Iliotibial band friction syndrome is a common injury for runners. It is a stress injury of the broad tendon plate on the outside of the upper leg.
The injury is the result of repeated rubbing of this tendon plate against the protruding part of the femur.
Risk factors include O-shaped legs, overpronation, worn shoes, running on the outer edge of the road or stress. This occurs because, in these situations, the tendon plate is put under extra pressure and there is additional rubbing. Insufficient power in the hip and buttock muscles can also exacerbate the problem.
- Symptoms include pain and swelling on the outside of the knee, usually with some pain in the upper legs too.
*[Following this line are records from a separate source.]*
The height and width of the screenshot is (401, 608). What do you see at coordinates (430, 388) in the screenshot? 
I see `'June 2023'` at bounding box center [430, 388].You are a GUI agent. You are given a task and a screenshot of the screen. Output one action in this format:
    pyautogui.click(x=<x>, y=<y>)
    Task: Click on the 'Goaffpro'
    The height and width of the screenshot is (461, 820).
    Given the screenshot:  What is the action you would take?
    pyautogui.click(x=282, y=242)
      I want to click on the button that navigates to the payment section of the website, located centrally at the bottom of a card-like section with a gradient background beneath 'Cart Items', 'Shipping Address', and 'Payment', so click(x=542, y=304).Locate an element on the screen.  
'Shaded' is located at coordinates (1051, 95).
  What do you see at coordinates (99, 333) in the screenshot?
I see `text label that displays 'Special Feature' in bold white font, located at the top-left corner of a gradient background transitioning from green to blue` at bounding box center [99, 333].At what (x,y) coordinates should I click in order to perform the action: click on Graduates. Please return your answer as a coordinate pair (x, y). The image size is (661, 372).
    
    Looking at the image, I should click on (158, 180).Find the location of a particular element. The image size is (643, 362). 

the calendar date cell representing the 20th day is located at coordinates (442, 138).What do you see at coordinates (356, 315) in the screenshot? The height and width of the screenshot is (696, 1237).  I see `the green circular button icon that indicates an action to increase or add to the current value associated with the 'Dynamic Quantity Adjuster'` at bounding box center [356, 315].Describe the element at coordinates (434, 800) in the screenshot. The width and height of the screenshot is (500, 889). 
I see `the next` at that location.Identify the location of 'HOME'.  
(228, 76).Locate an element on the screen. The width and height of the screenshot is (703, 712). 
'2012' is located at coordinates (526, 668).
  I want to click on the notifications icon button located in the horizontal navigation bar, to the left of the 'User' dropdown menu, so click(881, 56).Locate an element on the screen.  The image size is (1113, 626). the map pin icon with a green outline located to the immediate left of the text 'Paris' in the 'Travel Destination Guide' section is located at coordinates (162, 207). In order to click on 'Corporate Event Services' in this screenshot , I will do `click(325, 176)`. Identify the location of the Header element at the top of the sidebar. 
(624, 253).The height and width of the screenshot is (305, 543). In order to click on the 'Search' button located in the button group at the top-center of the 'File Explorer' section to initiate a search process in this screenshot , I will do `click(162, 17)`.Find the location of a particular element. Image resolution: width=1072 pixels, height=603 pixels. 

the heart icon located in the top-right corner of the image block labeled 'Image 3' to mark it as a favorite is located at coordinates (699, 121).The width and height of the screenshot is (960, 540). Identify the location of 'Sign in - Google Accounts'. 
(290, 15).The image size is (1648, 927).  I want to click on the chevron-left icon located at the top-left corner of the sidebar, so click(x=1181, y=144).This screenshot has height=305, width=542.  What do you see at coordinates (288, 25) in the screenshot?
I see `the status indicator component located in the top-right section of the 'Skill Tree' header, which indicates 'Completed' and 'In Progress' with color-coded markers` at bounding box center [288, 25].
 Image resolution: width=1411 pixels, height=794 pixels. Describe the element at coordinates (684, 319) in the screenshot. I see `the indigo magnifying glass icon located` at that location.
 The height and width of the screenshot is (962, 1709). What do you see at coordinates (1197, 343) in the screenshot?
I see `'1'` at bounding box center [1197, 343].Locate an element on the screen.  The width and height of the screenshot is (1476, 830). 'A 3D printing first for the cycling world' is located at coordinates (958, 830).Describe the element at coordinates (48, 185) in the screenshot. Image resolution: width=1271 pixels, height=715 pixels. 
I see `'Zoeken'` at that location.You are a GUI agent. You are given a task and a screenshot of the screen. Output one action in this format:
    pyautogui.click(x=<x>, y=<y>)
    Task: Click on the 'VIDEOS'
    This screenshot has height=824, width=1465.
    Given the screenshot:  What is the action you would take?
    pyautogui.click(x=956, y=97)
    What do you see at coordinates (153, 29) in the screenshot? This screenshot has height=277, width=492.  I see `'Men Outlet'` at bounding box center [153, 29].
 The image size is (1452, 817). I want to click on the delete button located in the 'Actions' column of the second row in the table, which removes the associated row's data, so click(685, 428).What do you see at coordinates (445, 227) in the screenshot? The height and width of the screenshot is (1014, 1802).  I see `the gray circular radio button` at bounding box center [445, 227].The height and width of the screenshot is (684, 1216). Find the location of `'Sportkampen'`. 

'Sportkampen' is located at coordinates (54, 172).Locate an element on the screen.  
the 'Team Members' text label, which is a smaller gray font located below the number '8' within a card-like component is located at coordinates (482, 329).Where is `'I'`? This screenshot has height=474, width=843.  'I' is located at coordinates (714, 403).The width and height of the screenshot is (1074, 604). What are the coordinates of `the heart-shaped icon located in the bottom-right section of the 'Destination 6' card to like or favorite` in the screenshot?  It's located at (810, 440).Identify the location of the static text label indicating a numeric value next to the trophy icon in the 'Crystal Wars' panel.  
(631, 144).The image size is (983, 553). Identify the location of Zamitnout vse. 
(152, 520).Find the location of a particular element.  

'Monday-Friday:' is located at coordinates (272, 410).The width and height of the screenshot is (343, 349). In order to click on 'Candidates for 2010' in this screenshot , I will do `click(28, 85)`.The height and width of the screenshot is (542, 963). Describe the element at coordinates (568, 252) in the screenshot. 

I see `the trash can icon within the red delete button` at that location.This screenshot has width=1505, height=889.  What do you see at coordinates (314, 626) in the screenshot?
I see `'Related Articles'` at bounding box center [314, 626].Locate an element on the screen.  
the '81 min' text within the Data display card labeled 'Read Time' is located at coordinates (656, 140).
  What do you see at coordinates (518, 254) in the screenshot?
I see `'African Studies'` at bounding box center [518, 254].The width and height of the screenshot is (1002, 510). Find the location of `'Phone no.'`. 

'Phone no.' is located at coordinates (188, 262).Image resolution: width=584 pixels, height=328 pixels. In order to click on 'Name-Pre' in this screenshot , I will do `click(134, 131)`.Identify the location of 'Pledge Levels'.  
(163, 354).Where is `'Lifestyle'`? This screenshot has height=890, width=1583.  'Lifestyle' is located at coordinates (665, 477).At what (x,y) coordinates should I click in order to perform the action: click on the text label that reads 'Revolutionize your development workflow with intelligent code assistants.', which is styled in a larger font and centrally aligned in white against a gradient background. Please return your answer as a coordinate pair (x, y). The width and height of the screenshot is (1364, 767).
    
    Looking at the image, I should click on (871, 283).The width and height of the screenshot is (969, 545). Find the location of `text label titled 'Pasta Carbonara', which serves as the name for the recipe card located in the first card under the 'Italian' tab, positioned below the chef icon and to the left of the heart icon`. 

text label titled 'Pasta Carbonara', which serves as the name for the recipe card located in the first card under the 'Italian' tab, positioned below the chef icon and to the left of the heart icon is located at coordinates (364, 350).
- The pain usually occurs after running.
As a general rule, you need periodic rest, i.e. reduced intensity, but not absolute rest. Stretching the muscles in the upper legs can reduce the tension in the muscles. Wearing good, sturdy footwear is also important for alleviating symptoms and ensuring the injury does not return.
- Make sure you warm up and cool down efficiently. Do the appropriate stretching exercises.
- Make sure you build up training gradually so that your body can slowly adapt to the extra stresses.
- Make sure you wear suitable shoes with good shock absorption.
- If you have any disorders of the feet and legs (X-shaped or O-shaped legs, flat/hollow/curved feet), use suitable soles in your shoes, e.g. recommended after a foot or gait analysis or from a special running shop.
- When running on a road with a camber, the legs are stressed unevenly. The friction syndrome occurs more frequently on the leg on the sloping side. So change direction regularly.